# Dataset excerpts
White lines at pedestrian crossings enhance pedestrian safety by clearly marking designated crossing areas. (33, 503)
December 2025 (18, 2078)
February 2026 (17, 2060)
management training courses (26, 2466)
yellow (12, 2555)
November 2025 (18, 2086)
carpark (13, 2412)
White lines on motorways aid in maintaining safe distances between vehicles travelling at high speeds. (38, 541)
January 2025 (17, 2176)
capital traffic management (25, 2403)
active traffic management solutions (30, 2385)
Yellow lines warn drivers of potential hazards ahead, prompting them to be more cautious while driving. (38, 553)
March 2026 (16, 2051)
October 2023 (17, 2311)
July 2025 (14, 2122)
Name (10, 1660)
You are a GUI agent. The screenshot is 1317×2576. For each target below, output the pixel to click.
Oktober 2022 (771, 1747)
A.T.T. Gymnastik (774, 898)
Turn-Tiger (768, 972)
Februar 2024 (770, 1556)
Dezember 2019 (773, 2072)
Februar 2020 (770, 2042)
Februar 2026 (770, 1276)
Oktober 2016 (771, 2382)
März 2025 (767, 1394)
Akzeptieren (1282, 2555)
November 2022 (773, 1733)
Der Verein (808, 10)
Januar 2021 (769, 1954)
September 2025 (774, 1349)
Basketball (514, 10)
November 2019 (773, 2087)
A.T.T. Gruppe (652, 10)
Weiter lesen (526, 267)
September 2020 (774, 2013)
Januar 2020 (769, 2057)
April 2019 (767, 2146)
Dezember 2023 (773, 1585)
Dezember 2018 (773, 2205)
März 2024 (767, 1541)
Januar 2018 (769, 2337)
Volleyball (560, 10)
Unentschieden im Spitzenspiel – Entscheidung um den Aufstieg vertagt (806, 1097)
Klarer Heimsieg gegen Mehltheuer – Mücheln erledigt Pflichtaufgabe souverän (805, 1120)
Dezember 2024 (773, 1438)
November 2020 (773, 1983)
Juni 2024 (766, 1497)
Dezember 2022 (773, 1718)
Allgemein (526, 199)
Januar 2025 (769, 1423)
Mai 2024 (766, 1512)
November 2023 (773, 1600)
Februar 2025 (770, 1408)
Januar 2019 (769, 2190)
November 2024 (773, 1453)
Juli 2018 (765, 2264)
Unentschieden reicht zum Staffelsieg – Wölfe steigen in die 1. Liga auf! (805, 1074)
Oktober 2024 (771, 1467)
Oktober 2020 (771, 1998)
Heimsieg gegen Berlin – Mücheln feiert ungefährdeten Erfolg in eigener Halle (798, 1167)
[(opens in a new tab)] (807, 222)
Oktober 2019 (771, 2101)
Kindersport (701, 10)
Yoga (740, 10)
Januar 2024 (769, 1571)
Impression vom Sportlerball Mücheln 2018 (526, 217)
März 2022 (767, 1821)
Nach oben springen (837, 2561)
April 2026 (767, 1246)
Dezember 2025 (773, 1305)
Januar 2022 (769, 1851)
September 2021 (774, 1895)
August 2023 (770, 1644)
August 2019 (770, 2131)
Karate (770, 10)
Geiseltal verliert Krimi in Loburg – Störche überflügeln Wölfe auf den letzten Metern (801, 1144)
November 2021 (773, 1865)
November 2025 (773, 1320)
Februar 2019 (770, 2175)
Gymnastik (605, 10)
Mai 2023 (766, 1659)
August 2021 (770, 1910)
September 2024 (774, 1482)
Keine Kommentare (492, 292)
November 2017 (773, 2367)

# Problem statement
Output only the lines from the top of the entries through the one holding "October 2023 (17, 2311)", copied exactly.

# The answer
White lines at pedestrian crossings enhance pedestrian safety by clearly marking designated crossing areas. (33, 503)
December 2025 (18, 2078)
February 2026 (17, 2060)
management training courses (26, 2466)
yellow (12, 2555)
November 2025 (18, 2086)
carpark (13, 2412)
White lines on motorways aid in maintaining safe distances between vehicles travelling at high speeds. (38, 541)
January 2025 (17, 2176)
capital traffic management (25, 2403)
active traffic management solutions (30, 2385)
Yellow lines warn drivers of potential hazards ahead, prompting them to be more cautious while driving. (38, 553)
March 2026 (16, 2051)
October 2023 (17, 2311)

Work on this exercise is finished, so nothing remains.